What is the number of lines in the following data that contain "Select"? Answer with the number alone.

▶ **Records supplied**
::::

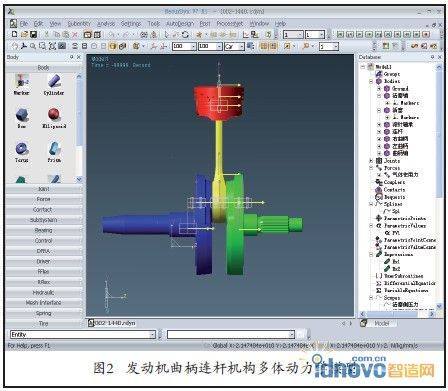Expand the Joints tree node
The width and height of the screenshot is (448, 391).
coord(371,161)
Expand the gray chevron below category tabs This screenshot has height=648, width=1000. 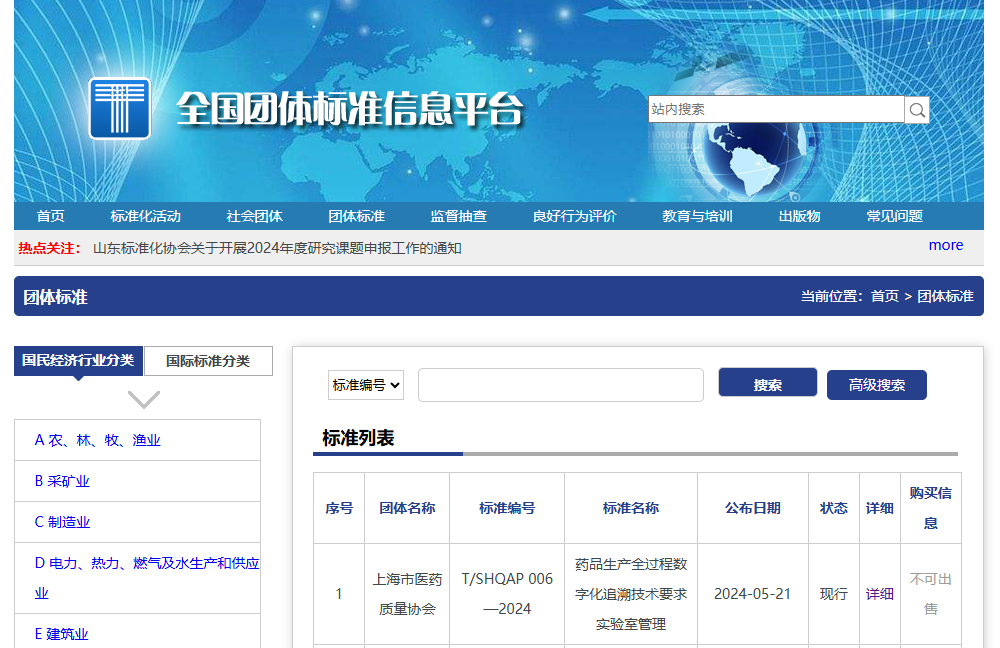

::::

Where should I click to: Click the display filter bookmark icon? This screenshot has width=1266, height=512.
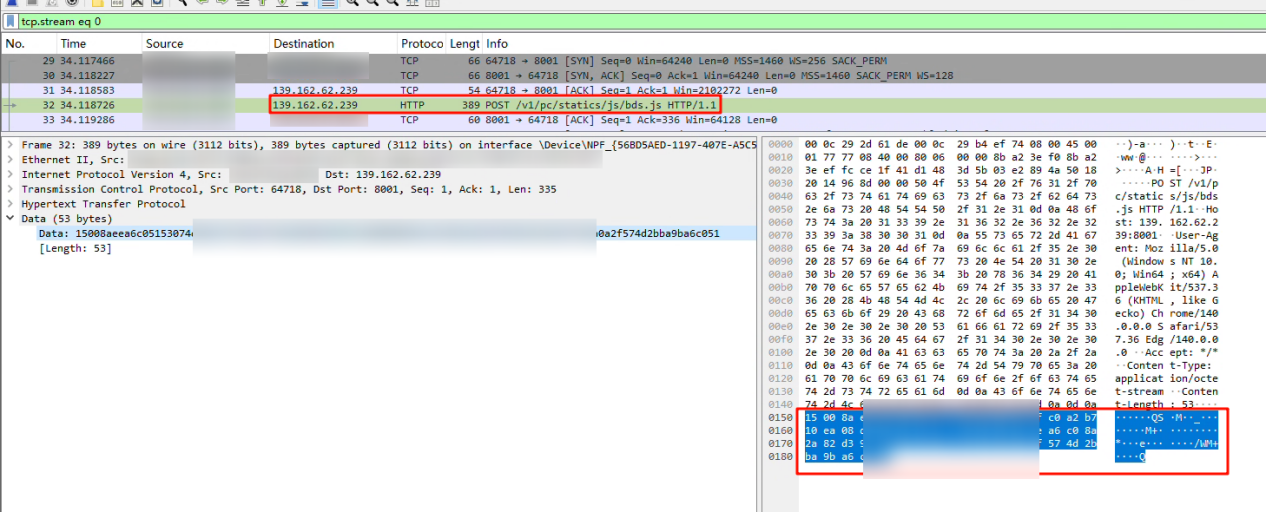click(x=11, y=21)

::::

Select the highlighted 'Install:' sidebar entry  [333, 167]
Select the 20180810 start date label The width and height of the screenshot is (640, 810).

::::

▶ **Solution for this task**
2